## Excerpted records
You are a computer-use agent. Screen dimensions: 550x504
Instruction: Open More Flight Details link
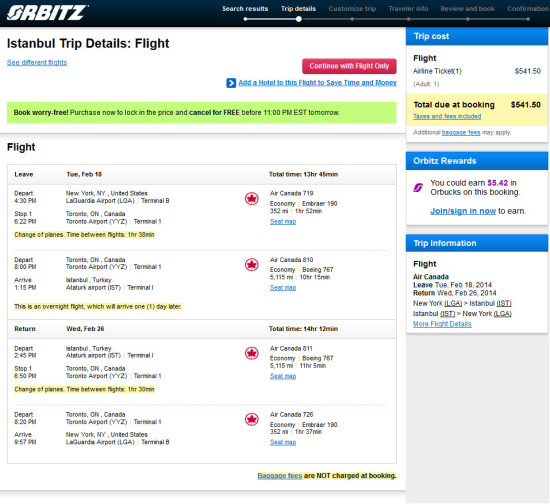click(442, 324)
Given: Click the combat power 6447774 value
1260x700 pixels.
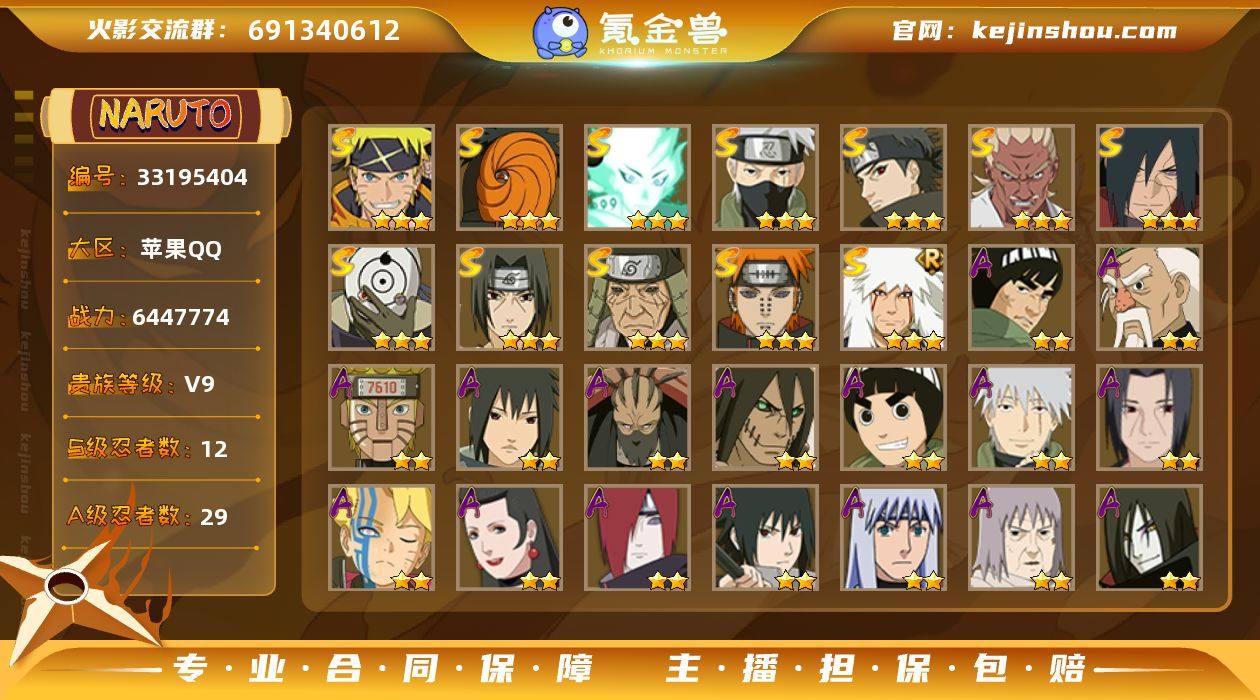Looking at the screenshot, I should (181, 317).
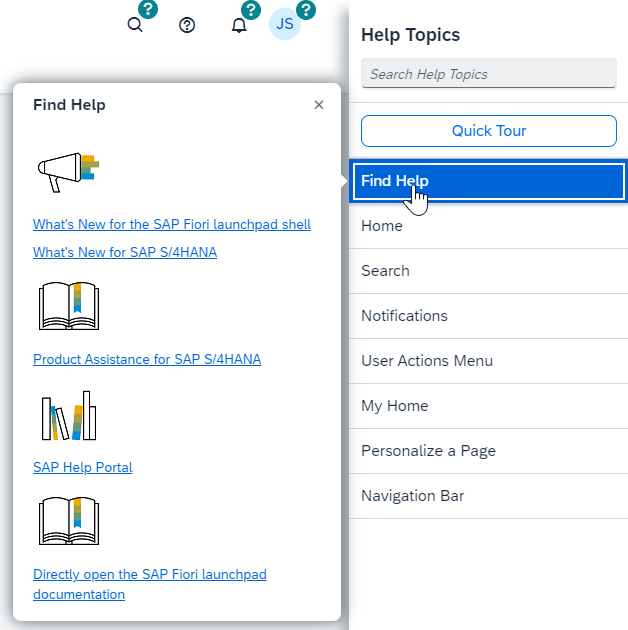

## Your objective
The answer should be an exact restatement of every entry, with the pictures omitted.

## Solved exercise
You are a computer-use agent. Screen dimensions: 550x504
Instruction: Open More Flight Details link
click(442, 324)
Given: Click the combat power 6447774 value
1260x700 pixels.
Looking at the screenshot, I should (181, 317).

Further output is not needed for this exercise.